With one of two lawsuits settled, one thing is certain: After 47 years,
they no longer will own the club. But what's next?
By Leslie Garisto Pfaff,
njmonthly.com June ’03 issue, from the Web May 20, 2003
Nutley, NJ
-- With its gambrel-roofed colonials and tree-lined streets, its
well-tended parks and pristine soccer fields, Nutley could be any small
town in Essex County. It may be a little more homogeneous than most:
According to the 2000 U.S. census, 88 percent of the town's residents are
white. The population flow may be a little less fluid too. If you were
born here, there's a good chance you'll spend your life here; if you're
new to town, you may never quite shake the feeling of being an outsider.
But like many of the communities that surround it, Nutley is a family
town—a place that prides itself on its good schools, safe streets, and
civic-minded citizens.
By all accounts, Le Terrace Swim Club on
Evergreen Avenue has always been a family place—a clean, safe, private
club that allowed area families, the ones willing to pay as much as $1,000
for membership, to beat the summer heat.

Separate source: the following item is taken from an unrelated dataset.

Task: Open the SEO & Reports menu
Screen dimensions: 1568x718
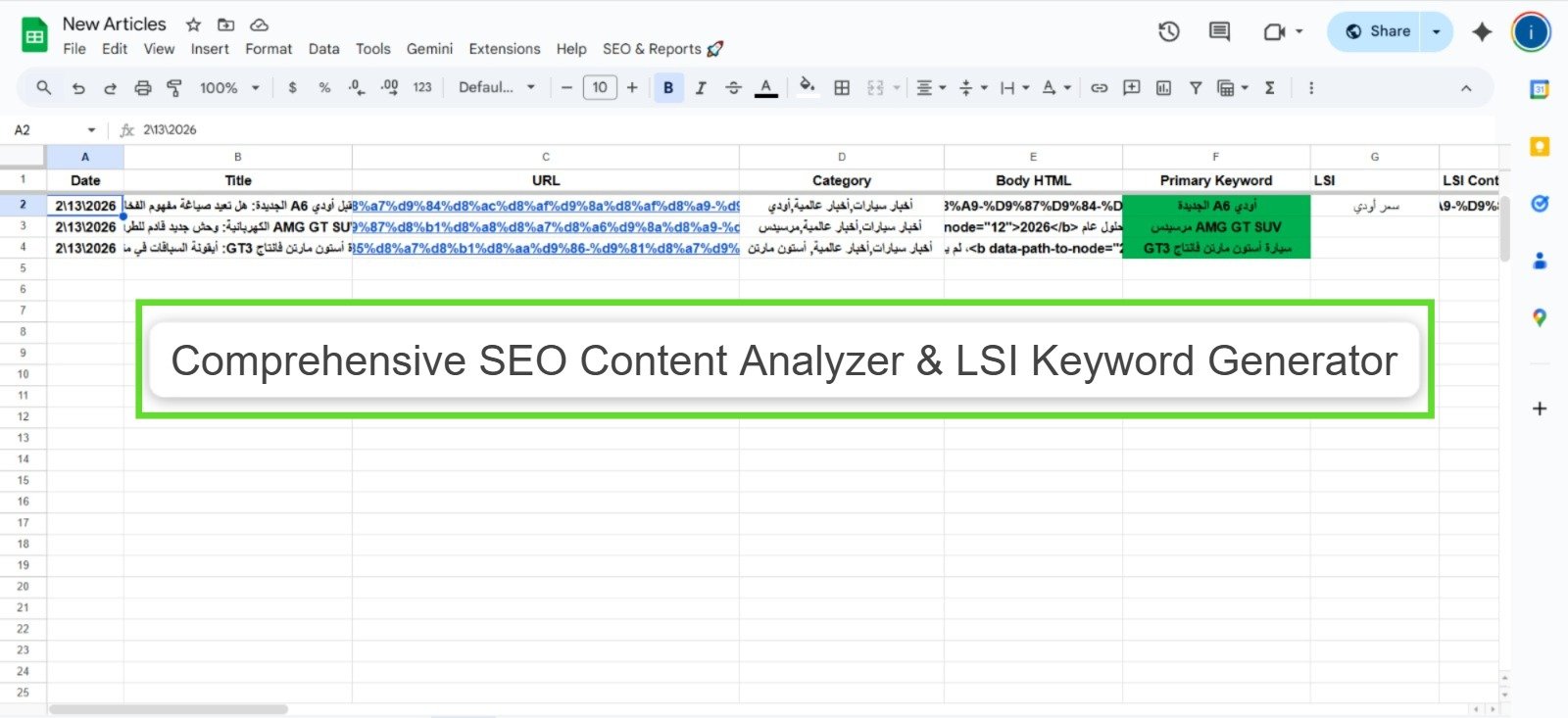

But things got decidedly messy
when a little girl's birthday party last year brought to light what many
people had whispered about for years: that the club's owners, Patrick
Nardone and his wife, Ray, barred people of color from the premises with
unilateral authority they believed was covered by the club's private
status and a clause in the membership agreement that states, "Management
reserves the right to admit and discharge any persons it deems
inappropriate to the safety and continuity of the club."
Within a year, one of two
anti-discrimination lawsuits that resulted from that incident was settled
without a trial, the second trial was in the preliminary stages of
discovery, and a new greeting had been recorded on the Le Terrace
answering machine, prior to what would have been the club's 48th year of
operation: "You have reached Le Terrace Club. The club will not be opening
for the 2003 season. We appreciate the members' patronage over the
years...."
In April a mediator ruled in favor of the
New Jersey Division on Civil Rights, which filed the first suit. As a
result, the Nardones agreed to pay $25,000 in lieu of a penalty,
voluntarily submit the club's membership and admission policies for state
review and monitoring and acknowledge that Le Terrace, if the Nardones
continued to operate it, would now be considered a "place of public
accommodation" and not a private club. While the details of the Le Terrace
sale were being finalized as this issue went to press, the club will
apparently open this summer as the Diamond Beach Swim Club. The policy
concessions will become moot for the Nardones when they no longer own the
club.
"There was no admission that any of the
allegations were accurate,"says the Nardone's lawyer, Donna duBeth
Gardiner. "It was cheaper to pay the $25,000 and put it to bed than to pay
me to fight the DCR and the Essex County case. It was strictly a business
decision."
The second suit, filed by the American
Civil Liberties Union of New Jersey on behalf of two families and two
individuals, remains in New Jersey Superior Court. As the club's new
owners take over, Nutley residents find themselves battling a blanket
assumption of bias that has evolved since Le Terrace's alleged policies
first drew the attention of area newspaper and television outlets,
Internet chat rooms, and even a CNN talk show.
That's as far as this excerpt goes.